• [Page text]:
IKUTA, Circuit Judge:
Humberto Gonzalez-Flores appeals from the district court's denial of his motion to dismiss an information charging him under 8 U.S.C. § 1326 with being an alien found in the United States after he was removed in 2004. We affirm. Gonzalez-Flores may not bring a collateral attack against the removal order underlying his conviction because any error at the 2004 removal proceedings was not prejudicial. See 8 U.S.C. § 1326(d)(3); United States v. Vidal-Mendoza, 705 F.3d 1012, 1015-16 (9th Cir.2013).
Gonzalez-Flores, a citizen of Mexico, entered the United States illegally in 1999. He was 15 years old at the time of entry. He began attending high school, but dropped out after the eleventh grade to start working. He worked for several years at Los Angeles International Airport loading food onto passenger planes. On November 4, 2004, he was convicted of robbery in violation of California Penal Code § 211
In November 2004, after his robbery conviction, Gonzalez-Flores was placed in removal proceedings. He appeared pro se at a hearing before an immigration judge (IJ) on December 29, 2004. During the hearing, the IJ asked Gonzalez-Flores a series of questions to draw out information relating to his eligibility for immigration relief. The IJ first asked whether Gonzalez-Flores was married or had children, and whether his parents were United States citizens or lawful permanent residents. Gonzalez-Flores answered "no" to these questions. The IJ then asked whether Gonzalez-Flores's parents were born, lived in, and were citizens of Mexico. Gonzalez-Flores answered "yes." In response to further questions, Gonzalez-Flores stated that no one had ever filed a petition on his behalf so he could immigrate to the United States, and that he was not a permanent resident of the United States. Gonzalez-Flores also agreed with the IJ's statement that Gonzalez-Flores came into the United States for the first time in 1999. The IJ then confirmed that Gonzalez-Flores had been convicted of robbery and sentenced to 210 days in jail.

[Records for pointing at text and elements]

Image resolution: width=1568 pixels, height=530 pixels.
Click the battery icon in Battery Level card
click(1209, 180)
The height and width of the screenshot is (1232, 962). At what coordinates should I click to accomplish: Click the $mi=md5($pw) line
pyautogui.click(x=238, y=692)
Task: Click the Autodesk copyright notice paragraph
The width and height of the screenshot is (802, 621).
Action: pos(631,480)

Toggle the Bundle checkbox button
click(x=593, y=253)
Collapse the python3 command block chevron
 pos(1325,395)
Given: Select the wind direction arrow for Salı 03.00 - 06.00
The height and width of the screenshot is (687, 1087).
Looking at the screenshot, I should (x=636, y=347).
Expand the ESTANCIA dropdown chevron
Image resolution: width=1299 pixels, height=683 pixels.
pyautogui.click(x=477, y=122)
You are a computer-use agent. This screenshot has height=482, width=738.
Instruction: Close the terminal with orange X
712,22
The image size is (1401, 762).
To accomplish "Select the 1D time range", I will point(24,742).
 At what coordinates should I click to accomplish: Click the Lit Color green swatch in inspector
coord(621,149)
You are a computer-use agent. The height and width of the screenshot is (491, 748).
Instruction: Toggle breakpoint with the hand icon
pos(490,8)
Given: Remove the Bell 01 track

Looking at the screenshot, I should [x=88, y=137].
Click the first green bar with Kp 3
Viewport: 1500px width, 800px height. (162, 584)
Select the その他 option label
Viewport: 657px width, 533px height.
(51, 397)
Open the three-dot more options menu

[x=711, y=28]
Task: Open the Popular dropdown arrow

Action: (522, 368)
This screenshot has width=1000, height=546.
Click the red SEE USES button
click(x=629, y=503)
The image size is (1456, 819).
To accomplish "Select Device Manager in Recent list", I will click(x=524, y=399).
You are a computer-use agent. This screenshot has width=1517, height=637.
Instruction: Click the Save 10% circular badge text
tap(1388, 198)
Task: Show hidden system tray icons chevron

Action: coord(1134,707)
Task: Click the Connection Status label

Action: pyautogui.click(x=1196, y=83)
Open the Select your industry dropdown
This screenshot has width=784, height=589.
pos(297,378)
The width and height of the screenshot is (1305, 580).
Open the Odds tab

• [Instruction A]: Translate this sentence from the court opinion into Spanish: "He was 15 years old at the time of entry."
• [Instruction B]: Please repeat word for word everything in the records from the line containing "Task: Click the Autodesk" down to the line containing "pos(1325,395)", both lines included.

• [Worked solution A]: Tenía 15 años en el momento de su entrada.

• [Worked solution B]:
Task: Click the Autodesk copyright notice paragraph
The width and height of the screenshot is (802, 621).
Action: pos(631,480)

Toggle the Bundle checkbox button
click(x=593, y=253)
Collapse the python3 command block chevron
 pos(1325,395)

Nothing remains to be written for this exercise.